Может быть, ещё больше, чем шоколадке за щекой Александра Исаевича, обитатели Мертвого дома удивились бы книгам в его руках,

множеству книг, прочитанных им в лагере, как и бесчисленным поэмам, пьесам,

рассказам, написанным там же, да ещё штудированию английского языка (увы,

малоуспешному). Действительно, в Лубянке, например, он читает таких

авторов, которых тогда, в 1945 году, и на свободе-то достать было почти

невозможно: Мережковского, Замятина, Пильняка, Пантелеймона Романова... Вы

послушайте:

"Библиотека Лубянки - её украшение. Книг приносят столько,

сколько людей в камере. Иногда библиотекарша на чудо исполняет наши

заказы!" Подумайте только: заказы! А в Марфино утонченный библиоман имел

возможность делать заказы даже в главной библиотеке страны - в Ленинке. В

Мертвом же доме была только одна Библия, и ничего больше. Достоевский писал

А.Н. Майкову: "В каторге я читал очень мало, решительно не было книг. А сколько мук я терпел оттого, что не мог в каторге писать..." Кто может ведать, что потеряло человечество из-за долгой острожной немоты гения...

Шурочка

Будто бы с завистью Солженицын пишет: "При Достоевском можно было из строя выйти за милостыней. В строю разговаривали и пели". Допустим, так. Но не было такой вольности, чтобы в строю читать Библию, а Шурочка рассказывает: "На долгие воскресные дневные поверки во дворе я пытался выходить с книгой (всегда - с физикой), прятался за спины и читал". Так было в начале срока на дневных поверках, точно так же в конце срока - на вечерних: "В бараке после ужина и во время нудных вечерних проверок читаю 2-й том далевского словаря. Так и сижу или бреду по поверке, уткнувшись в одно место книги". Как видим, и лежу, и сижу, и бреду, и стою - и всё с книгой!

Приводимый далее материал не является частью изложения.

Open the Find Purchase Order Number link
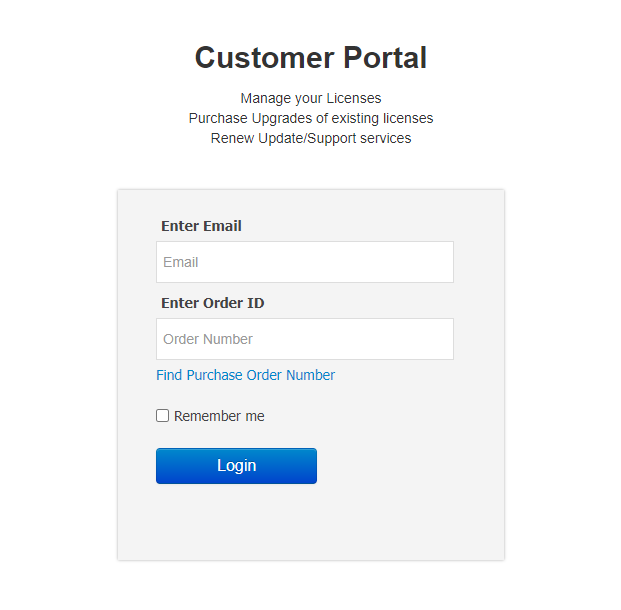 [x=245, y=375]
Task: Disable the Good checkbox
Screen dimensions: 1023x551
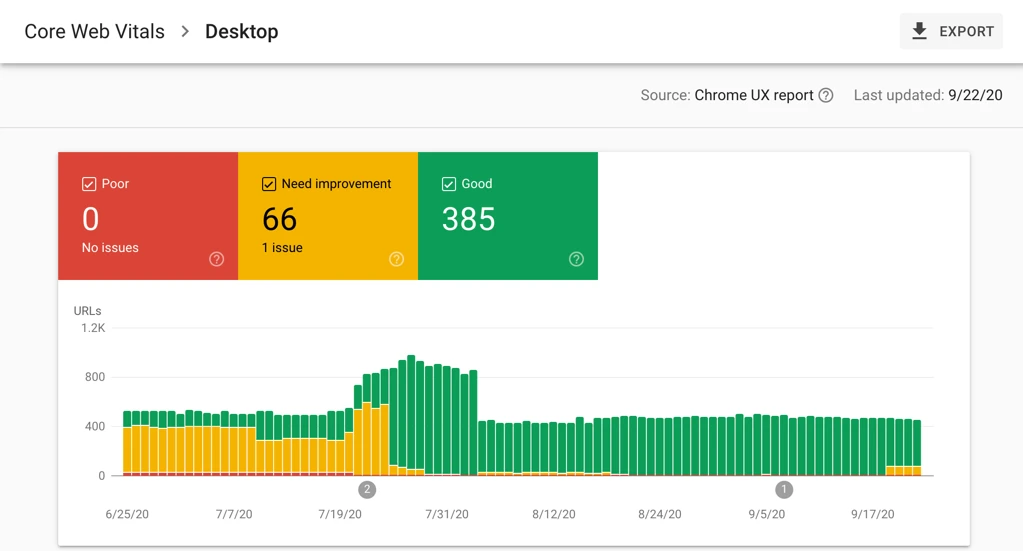Action: (x=449, y=184)
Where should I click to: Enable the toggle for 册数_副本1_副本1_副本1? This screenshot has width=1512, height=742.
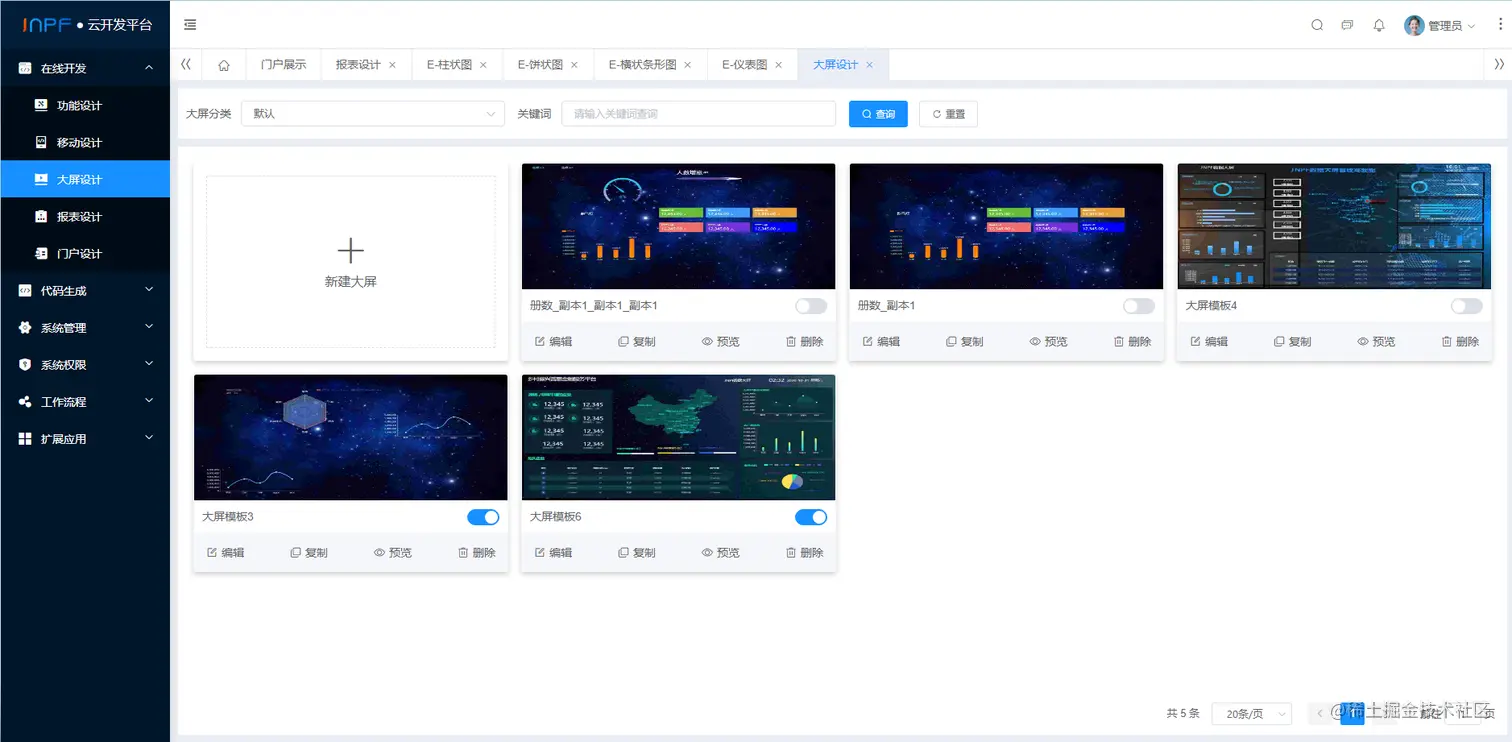[810, 306]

Иногда, словно спохватившись, наш герой вдруг начинает рисовать картину жуткого бескнижья. Рассказывает, например, что в Экибастузском лагере сочинял поэму "Прусские ночи". Сержант охраны случайно обнаружил "изрядный кусок" её и спросил, что это такое. Тут, уверяет автор, произошел такой разговор: "- Твардовский! - твердо ответил я. - "Василий Теркин". - "Твардовский! - с уважением кивнул сержант. - А тебе зачем?" - "Так книг же нет. Вот вспомню, почитаю иногда".

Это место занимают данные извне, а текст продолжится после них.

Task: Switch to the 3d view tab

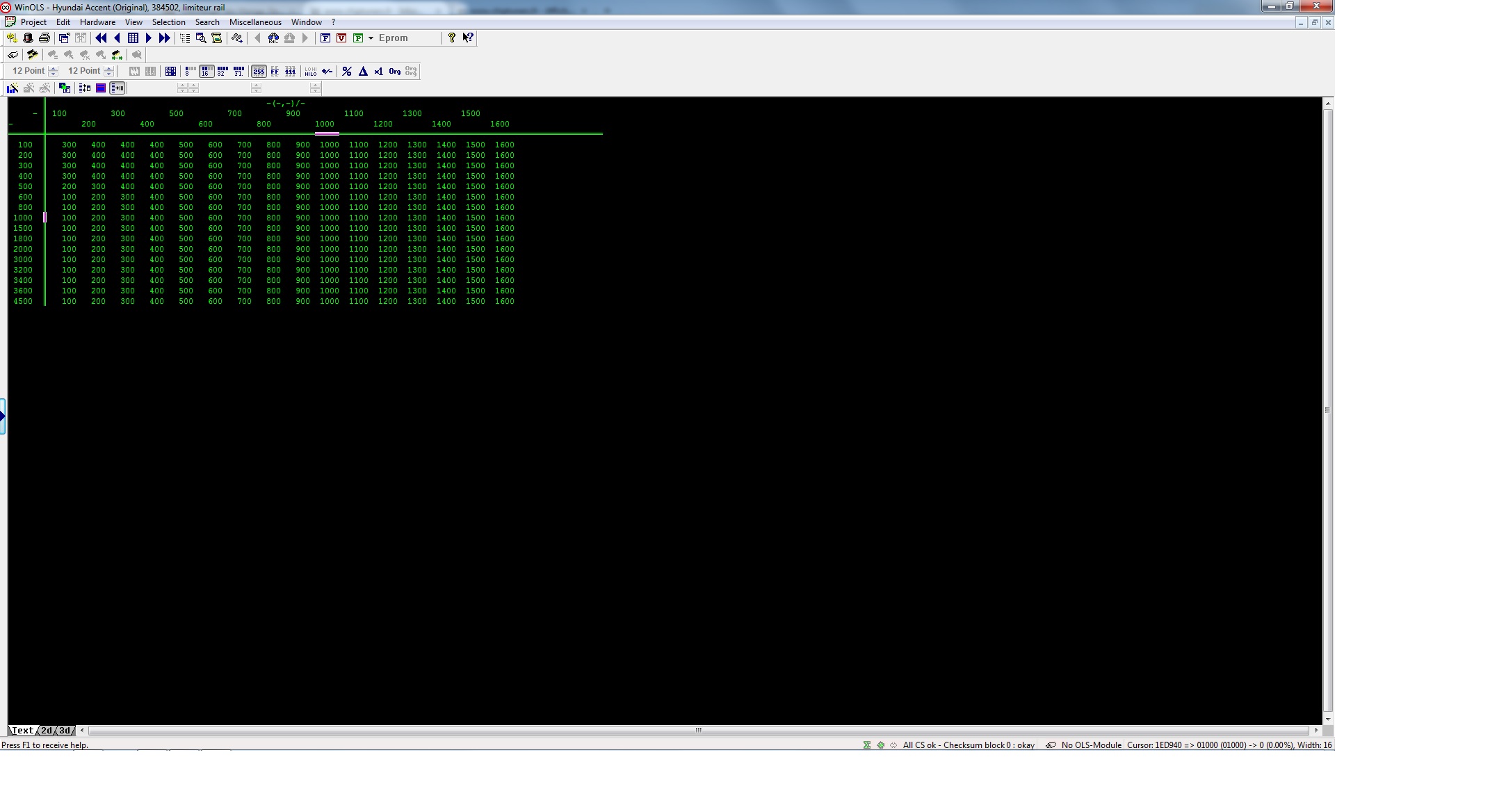Action: [x=65, y=731]
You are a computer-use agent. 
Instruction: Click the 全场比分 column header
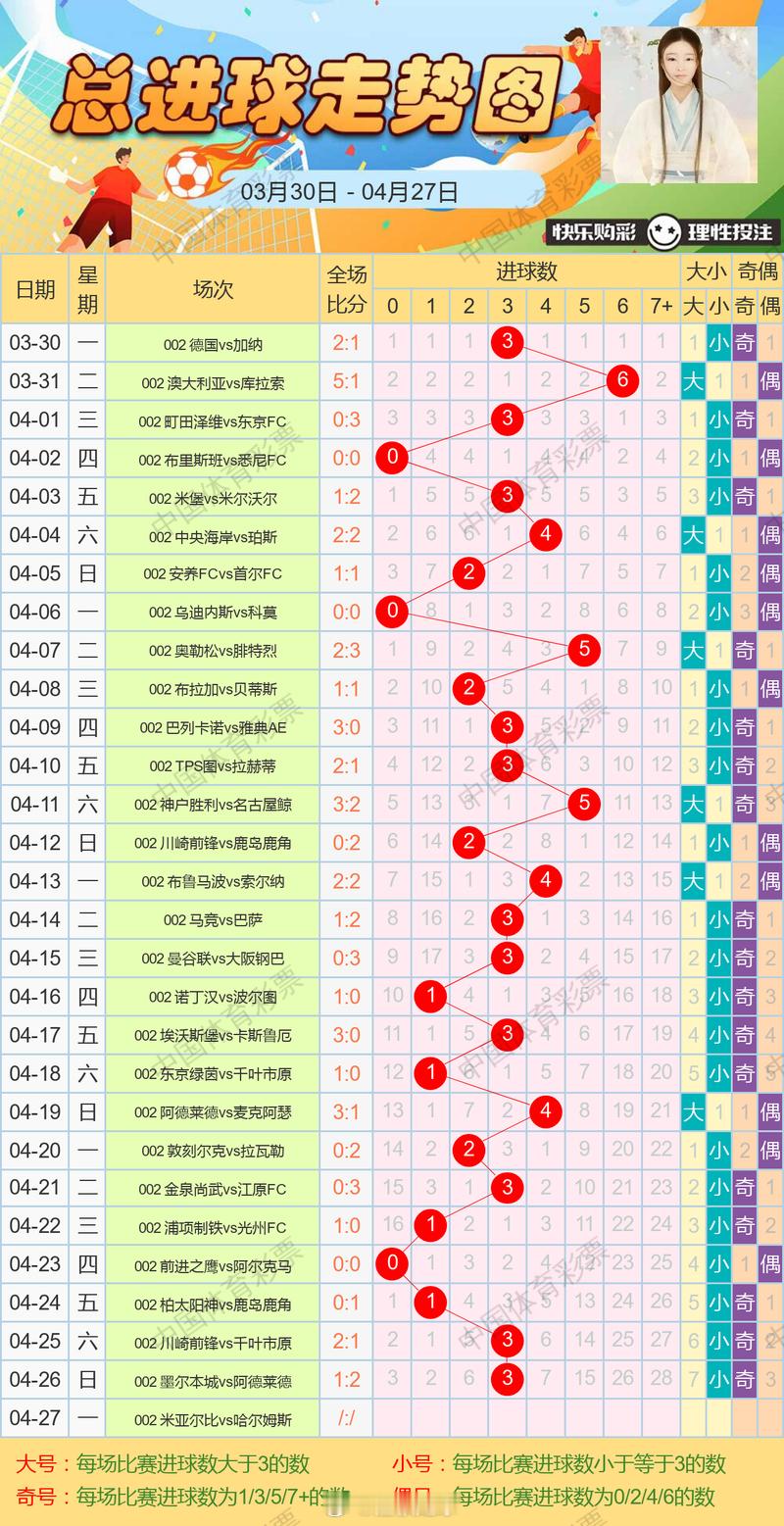[x=346, y=290]
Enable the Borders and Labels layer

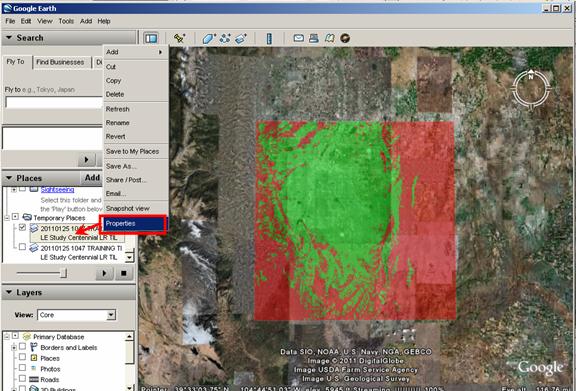[22, 347]
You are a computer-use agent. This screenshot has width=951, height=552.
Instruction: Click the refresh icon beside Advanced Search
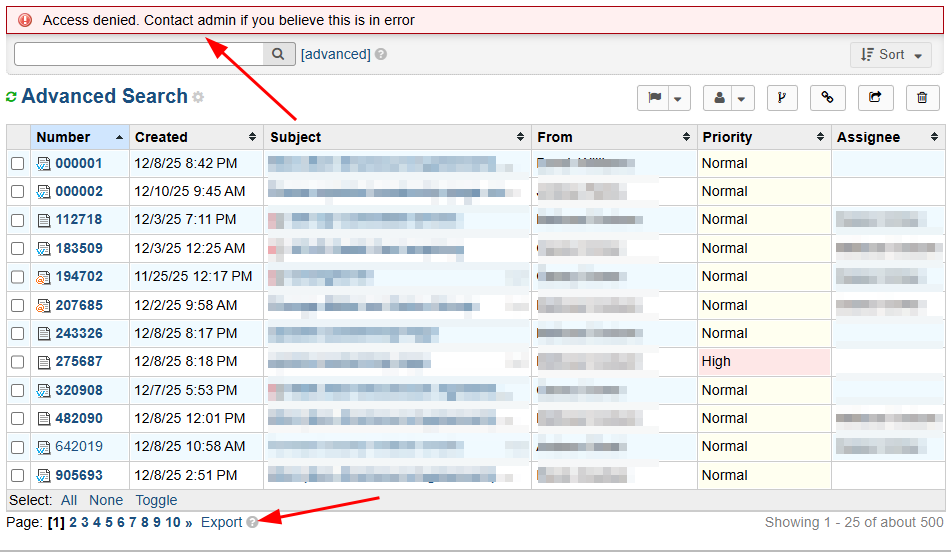click(x=12, y=97)
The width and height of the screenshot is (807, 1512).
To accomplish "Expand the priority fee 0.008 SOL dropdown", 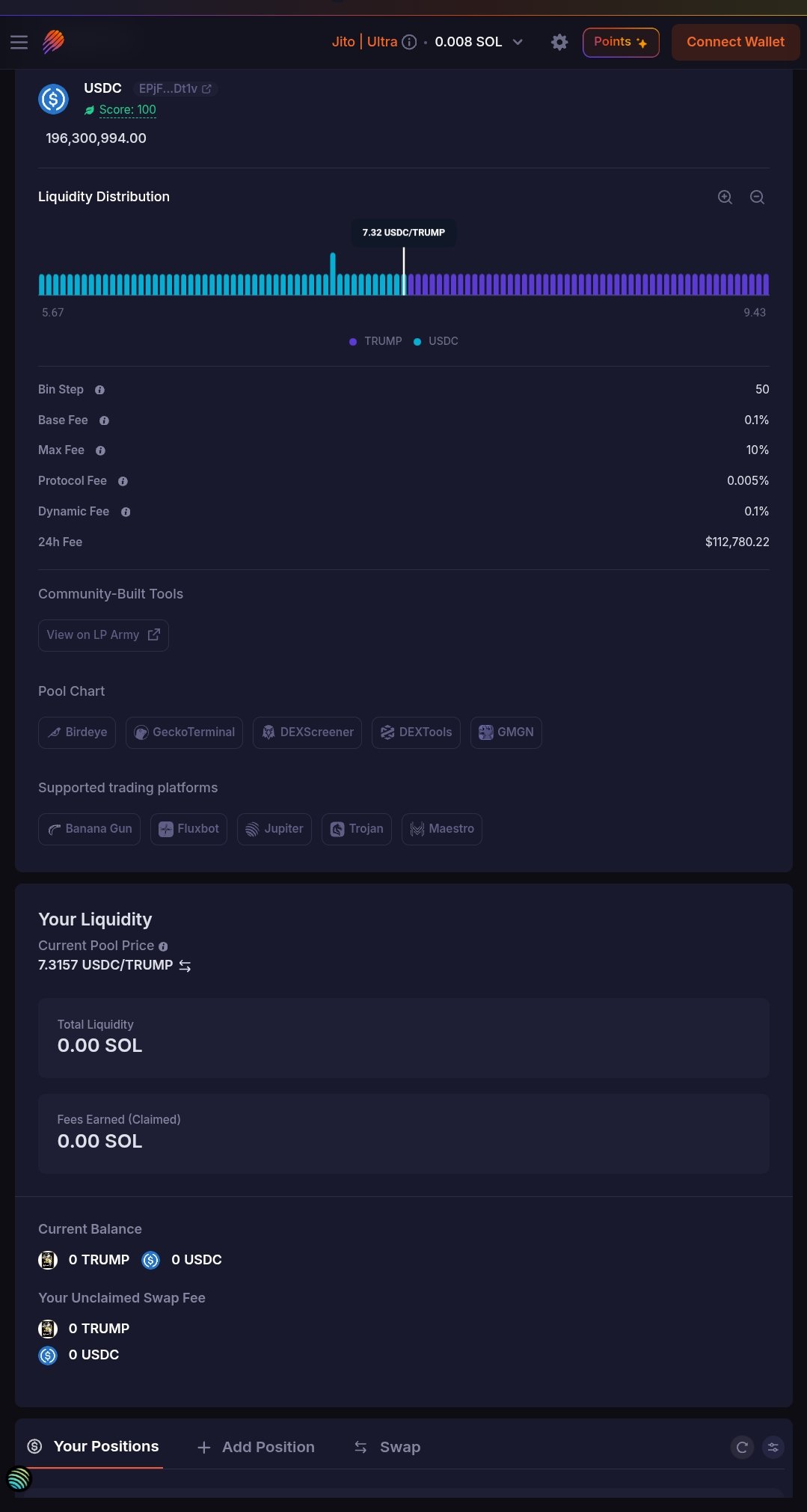I will tap(518, 42).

Разговор этот явно мифический. Невозможно понять, почему сержант на слова "книг же нет" тотчас не ответил: "Полно врать-то!", ибо в лагере была целая библиотека, в которой сам Шурочка и работал, уж всенепременно имелся там "Теркин", невероятно популярный в те года.

В другой раз сочинитель рассказывает ещё более жуткую историю жестокого преследования за книги и чтение. Вот, дескать, один заключенный

читал на английском языке роман Войнич "Овод". Делал он это будто бы

"тайком". Почему сам он мог читать и полеживая, и посиживая, и даже

постаивая в строю, а другой - только тайком, Солженицын не разъясняет.

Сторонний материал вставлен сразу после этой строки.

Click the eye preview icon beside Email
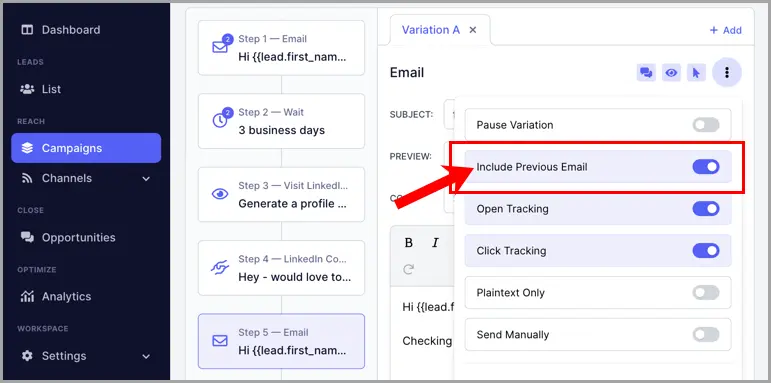The height and width of the screenshot is (383, 771). 671,73
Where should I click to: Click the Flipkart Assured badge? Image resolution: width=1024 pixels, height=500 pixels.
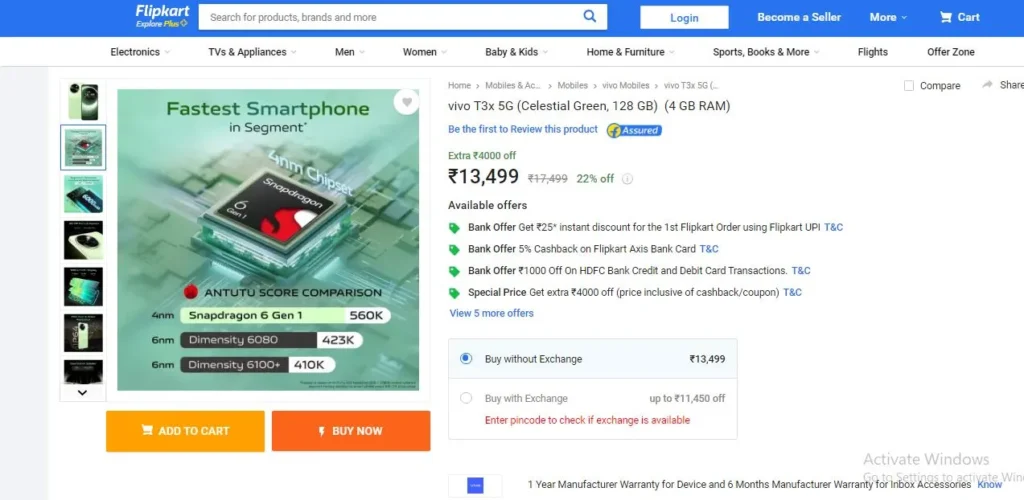pos(634,131)
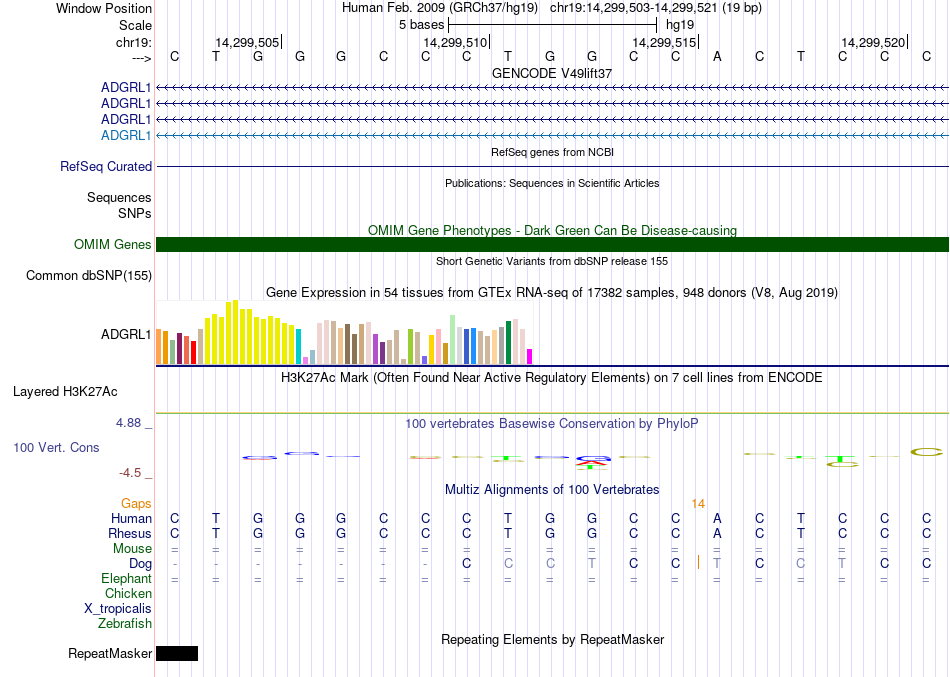Click the black RepeatMasker element block

[x=177, y=654]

Пишет далее, что этому человеку, уже отбывшему, возможно, много лет наказания, за чтение книги увеличивают срок ещё на восемнадцать лет строжайшего режима! Впрочем, намекает, что это не столько просто за книгу, сколько за чтение иностранного автора и за изучение иностранного языка. Но опять - и Шурочка же учил в лагере английский да читал Коллинза, который родом был, кажется, не из Ростова, а ему - хоть бы что!

"Лежал я как-то на травке и писал..."

А как обстояло дело с писанием собственных произведений?

В письме А.Н. Майкову Достоевский жаловался: "Не могу Вам выразить, сколько я мук терпел оттого, что не мог в каторге писать". Ему, Достоевскому, удалось сделать кое-какие записи лишь в госпитале благодаря покровительству корпусного штаб-лекаря И.И. Троицкого, который эти записи и хранил.

Солженицын, поминая важность этого вопроса, хитрит и напускает туману, однако до истины добраться все-таки можно. Во-первых, он заявляет, что писать было немыслимо по простой причине отсутствия бумаги и других необходимых для этого средств. Железный закон для заключенных был, дескать, таков: "Не иметь ничего рукописного, не иметь чернил, химических и цветных карандашей, не иметь в конце концов (?) книг". И тут, желая, как видно, полнее посрамить писателей прошлого, уличить их в легкости жизненных путей, наш герой оставляет Достоевского и хватается за Короленко. К нему он испытывает такую же неприкрытую ревнивую неприязнь. Как же! Ведь он тоже конкурент и по биографии, и по творчеству: неоднократно арестовывался, сидел в тюрьмах, ссылался, и всё это нашло отражение в его книгах.